San Andreas masih memiliki kekuatan dalam jajaran pemainnya. Terlebih adegan final di film ini yang menguatkan sisi humanis dalam porsi drama keluarganya. Dibandingkan dengan beberapa poin yang menjadi kekurangan film ini, jajaran pemain dan paruh akhir film ini masih memberikan satu tensi yang kuat sehingga film ini tidak lemah seutuhnya. Drama keluarga yang kuat dengan beberapa jokes –di luar adegan yang tidak masuk akal –di dalam filmnya masih bisa membuat penontonnya terhibur.

Maka, film garapan Brad Peyton ini memang hanyalah sebuah medium untuknya dalam memamerkan segala visual efek yang megah untuk adegan-adegan bencana alamnya. Tetapi, San Andreas memiliki keterbatasan dalam menyampaikan setiap intrik ceritanya sehingga tensi tersebut akan terasa tertarik ulur karena durasi yang terlalu panjang untuk plot yang setipis kertas. Tetapi, di paruh akhir, San Andreas tahu apa yang membuat film ini masih layak untuk disaksikan oleh penontonnya. 

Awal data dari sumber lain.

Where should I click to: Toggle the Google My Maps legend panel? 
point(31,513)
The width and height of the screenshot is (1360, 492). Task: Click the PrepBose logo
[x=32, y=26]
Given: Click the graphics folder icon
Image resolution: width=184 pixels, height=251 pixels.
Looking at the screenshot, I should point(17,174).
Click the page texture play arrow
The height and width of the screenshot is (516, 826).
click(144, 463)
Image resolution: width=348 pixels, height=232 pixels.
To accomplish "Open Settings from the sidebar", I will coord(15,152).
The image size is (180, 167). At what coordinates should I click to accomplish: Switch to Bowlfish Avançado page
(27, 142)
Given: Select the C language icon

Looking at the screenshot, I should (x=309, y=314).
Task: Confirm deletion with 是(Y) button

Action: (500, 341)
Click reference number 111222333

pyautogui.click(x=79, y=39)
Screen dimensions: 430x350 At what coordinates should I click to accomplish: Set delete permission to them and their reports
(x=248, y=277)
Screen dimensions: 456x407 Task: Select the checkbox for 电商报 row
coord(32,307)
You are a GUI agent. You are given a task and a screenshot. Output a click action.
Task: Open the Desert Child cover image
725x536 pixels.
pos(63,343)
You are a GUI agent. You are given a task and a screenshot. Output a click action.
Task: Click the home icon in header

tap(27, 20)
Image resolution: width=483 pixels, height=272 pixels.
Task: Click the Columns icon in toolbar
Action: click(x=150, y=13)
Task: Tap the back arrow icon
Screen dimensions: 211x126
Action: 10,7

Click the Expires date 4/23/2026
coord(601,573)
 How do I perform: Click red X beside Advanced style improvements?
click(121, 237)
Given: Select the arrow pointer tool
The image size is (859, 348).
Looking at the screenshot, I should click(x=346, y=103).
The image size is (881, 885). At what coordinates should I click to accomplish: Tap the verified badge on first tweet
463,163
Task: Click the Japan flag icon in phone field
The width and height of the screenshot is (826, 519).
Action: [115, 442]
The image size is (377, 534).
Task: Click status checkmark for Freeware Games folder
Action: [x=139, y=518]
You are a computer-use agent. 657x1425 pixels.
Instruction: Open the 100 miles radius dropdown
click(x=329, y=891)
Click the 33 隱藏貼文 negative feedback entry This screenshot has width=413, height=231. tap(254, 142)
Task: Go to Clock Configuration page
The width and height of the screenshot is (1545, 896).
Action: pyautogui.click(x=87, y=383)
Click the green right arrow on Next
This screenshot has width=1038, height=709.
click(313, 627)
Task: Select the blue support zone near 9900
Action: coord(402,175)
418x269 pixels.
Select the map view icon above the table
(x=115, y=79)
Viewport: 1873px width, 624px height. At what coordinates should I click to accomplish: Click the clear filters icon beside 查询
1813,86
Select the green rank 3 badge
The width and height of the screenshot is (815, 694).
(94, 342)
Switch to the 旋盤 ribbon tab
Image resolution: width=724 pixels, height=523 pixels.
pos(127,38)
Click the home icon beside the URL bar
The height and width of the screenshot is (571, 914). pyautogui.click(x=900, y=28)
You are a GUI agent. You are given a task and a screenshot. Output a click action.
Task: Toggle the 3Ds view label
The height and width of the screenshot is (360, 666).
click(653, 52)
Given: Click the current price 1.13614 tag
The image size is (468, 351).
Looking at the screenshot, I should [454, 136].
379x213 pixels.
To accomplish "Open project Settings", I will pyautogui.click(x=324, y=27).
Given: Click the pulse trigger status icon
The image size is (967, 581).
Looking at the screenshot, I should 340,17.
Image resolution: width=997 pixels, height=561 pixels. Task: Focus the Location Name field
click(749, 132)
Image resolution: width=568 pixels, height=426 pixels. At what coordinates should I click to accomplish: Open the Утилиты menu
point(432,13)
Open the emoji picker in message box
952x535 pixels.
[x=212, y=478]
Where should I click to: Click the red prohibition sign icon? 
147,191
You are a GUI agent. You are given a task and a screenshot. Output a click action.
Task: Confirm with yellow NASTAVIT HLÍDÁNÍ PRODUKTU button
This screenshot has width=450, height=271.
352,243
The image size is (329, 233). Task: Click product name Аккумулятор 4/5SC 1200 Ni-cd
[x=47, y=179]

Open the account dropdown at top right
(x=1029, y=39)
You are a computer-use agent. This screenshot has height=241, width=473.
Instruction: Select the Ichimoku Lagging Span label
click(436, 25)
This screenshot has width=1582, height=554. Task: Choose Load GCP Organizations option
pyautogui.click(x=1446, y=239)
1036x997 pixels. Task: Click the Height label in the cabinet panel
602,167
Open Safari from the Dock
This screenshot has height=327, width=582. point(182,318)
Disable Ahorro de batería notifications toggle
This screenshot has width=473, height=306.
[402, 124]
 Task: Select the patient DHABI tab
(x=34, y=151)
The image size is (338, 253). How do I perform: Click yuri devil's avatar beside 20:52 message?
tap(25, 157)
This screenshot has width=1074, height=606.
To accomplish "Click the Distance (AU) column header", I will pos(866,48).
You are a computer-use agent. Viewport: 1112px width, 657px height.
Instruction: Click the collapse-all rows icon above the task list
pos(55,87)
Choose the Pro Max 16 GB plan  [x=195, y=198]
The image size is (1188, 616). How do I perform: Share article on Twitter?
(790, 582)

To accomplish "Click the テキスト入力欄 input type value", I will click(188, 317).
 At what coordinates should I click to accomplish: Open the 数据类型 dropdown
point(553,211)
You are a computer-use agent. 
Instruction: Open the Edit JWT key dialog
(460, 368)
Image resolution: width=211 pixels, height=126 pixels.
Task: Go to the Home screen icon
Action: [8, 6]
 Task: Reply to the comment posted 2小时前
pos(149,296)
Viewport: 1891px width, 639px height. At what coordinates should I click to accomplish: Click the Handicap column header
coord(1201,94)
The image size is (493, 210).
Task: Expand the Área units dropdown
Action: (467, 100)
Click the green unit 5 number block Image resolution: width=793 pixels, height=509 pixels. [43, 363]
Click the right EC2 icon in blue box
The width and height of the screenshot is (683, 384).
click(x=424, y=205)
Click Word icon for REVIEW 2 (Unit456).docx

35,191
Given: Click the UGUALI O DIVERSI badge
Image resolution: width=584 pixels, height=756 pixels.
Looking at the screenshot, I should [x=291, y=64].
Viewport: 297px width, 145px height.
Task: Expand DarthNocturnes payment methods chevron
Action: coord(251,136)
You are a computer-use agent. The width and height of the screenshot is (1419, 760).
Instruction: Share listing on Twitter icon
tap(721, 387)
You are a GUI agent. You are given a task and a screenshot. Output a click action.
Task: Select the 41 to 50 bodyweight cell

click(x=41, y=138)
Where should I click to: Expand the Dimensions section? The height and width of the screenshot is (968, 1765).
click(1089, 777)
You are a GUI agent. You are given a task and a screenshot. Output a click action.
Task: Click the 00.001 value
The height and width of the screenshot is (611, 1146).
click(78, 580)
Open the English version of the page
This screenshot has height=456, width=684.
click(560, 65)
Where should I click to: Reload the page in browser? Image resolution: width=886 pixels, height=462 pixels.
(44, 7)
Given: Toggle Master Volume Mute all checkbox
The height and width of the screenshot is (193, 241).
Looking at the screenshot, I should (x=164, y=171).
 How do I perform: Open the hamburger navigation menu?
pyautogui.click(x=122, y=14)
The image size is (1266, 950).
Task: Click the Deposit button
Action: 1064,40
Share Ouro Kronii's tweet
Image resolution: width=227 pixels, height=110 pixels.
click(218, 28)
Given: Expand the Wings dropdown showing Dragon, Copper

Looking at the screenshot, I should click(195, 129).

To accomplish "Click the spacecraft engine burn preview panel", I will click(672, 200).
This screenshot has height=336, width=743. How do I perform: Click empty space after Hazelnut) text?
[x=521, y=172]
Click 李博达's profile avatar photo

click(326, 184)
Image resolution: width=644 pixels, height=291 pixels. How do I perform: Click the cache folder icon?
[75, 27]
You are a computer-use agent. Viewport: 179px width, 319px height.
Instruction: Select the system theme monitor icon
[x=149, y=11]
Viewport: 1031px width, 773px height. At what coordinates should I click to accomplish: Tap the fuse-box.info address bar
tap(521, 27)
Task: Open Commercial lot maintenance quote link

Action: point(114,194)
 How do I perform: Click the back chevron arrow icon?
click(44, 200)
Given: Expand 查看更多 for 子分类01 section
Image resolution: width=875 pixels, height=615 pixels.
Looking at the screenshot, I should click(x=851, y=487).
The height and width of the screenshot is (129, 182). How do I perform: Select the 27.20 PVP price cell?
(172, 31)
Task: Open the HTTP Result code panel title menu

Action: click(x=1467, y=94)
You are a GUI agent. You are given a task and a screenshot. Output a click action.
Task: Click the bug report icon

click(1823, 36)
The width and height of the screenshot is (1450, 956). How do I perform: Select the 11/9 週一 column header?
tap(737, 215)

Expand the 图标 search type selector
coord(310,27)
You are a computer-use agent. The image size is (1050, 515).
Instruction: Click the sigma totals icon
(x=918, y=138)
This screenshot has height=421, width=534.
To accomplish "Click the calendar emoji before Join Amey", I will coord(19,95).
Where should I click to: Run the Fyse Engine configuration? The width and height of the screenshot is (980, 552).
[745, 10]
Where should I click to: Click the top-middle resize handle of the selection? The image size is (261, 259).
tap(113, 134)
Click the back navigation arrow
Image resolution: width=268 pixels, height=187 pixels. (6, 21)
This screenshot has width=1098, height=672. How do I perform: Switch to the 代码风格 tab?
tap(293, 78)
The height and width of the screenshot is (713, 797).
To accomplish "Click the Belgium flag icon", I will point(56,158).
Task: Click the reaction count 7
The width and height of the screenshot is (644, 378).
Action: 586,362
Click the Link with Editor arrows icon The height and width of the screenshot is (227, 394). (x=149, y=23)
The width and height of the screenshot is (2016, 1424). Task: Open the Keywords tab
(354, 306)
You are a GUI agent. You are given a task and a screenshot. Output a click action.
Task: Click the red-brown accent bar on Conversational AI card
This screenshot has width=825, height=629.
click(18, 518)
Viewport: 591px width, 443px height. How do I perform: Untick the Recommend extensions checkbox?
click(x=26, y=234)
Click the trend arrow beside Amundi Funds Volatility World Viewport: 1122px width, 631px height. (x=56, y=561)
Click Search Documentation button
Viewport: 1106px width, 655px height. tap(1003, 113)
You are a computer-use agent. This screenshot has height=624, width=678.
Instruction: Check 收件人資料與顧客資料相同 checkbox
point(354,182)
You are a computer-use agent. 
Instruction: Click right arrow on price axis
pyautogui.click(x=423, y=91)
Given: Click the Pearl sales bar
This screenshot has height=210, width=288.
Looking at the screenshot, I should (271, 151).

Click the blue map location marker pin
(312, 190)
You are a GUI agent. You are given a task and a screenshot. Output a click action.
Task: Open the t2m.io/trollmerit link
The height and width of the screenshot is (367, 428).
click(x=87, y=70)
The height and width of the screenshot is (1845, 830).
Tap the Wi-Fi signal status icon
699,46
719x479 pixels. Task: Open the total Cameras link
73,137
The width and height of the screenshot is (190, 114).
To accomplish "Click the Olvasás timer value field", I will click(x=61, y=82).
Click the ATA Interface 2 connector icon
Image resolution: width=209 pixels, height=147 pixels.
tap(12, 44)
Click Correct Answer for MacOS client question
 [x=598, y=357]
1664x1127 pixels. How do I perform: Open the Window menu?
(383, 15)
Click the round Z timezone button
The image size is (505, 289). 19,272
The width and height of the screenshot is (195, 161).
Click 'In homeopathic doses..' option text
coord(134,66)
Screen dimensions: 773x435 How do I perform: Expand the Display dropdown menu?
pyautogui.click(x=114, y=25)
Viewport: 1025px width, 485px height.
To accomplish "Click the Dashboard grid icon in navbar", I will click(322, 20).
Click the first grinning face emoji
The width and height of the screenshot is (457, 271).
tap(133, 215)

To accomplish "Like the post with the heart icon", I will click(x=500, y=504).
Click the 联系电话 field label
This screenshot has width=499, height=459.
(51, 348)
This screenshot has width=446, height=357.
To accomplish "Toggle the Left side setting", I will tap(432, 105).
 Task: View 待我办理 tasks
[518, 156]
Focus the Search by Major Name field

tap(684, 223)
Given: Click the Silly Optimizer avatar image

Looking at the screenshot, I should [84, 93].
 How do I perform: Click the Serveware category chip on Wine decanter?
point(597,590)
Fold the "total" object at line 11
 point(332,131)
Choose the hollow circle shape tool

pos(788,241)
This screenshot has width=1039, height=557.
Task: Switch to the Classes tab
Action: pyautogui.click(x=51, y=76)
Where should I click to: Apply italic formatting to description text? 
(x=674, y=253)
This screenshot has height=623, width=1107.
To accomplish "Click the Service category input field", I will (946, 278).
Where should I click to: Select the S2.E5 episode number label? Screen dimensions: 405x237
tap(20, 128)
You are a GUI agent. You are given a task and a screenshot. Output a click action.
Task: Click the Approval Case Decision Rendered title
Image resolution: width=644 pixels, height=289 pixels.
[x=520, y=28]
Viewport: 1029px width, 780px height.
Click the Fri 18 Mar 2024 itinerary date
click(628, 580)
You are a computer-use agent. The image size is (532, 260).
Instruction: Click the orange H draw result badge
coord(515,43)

Dengan visual efek yang megah, tentu Brad Peyton menginginkan filmnya disaksikan dalam format tiga dimensi. Berikut review keseluruhan tentang format tiga dimensi dalam film San Andreas

POP OUT
Tak terlalu banyak adegan Pop-Out untuk film San Andreas dalam format tiga dimensi. Hanya beberapa percikan air dan debu yang bisa menyapa penontonnya. Sayang, film ini seharusnya direkam lewat native 3D bukan converter.

DEPTH
Masih ada beberapa adegan di dalam film San Andreas yang menonjolkan kedalaman sehingga apa yang kita lihat tampak nyata. Tapi, hal itu pun tidak terlalu kuat. 


Dengan beberapa poin dalam format tiga dimensi yang terlalu lemah, San Andreas mungkin akan lebih menyenangkan disaksikan hanya dalam format dua dimensi. Tak seperti film Brad Peyton terdahulu, Journey 2 : Mysterious Island, yang tahu dalam memanfaatkan format tiga dimensi, San Andreas merupakan penurunan dalam format tiga dimensinya.